Background

We are on the brink of a new generation of World Wide Web (WWW) which, in his recent book ``Weaving the Web'', Tim Berners-Lee calls the Semantic Web. Unlike the existing WWW, where data content is primarily intended for human consumption, the Semantic Web will provide data whose content is also machine processable. This will enable a wide range of intelligent services such as information brokers, search agents, information filters etc., a process that Berners-Lee describes as ``Bringing the Web to its full potential''.

The development of ontologies will be central to this effort. Ontologies are metadata schemas, providing a controlled vocabulary of terms, each with an explicitly defined and machine processable semantics. By defining shared and common domain theories, ontologies help both people and machines to communicate more effectively. They will therefore have a crucial rôle in enabling content-based access, interoperability and communication across the Web, providing it with a qualitatively new level of service: the Semantic Web.

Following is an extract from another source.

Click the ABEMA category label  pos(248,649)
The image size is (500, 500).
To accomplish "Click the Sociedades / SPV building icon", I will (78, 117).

In order for ontologies to fulfil their rôle in the semantic integration of the Web, there will need to be some standardisation of Web ontology languages. The W3C is already moving in this direction with languages such as RDF and RDFS. However, in order to achieve the widest possible acceptability, these languages have deliberately been kept very simple and have relatively weak semantics. Much richer ontology specification languages will be needed in order support the design, sharing and integration of the complex ontologies that will be required in order to exploit the full potential of the Semantic Web.

This requirement has already led to the development of languages such as OIL and DAML+OIL. It is anticipated that a W3C standardisation working group will soon be established in order to develop a W3C ontology language recommendation based on DAML+OIL. However, although OIL/DAML+OIL may be sufficient for many applications, language extensions will certainly be required by some applications: the requirement for an extension of the ontology layer to include some form of rules language has already been identified, and even this may not be adequate for all applications and/or application domains.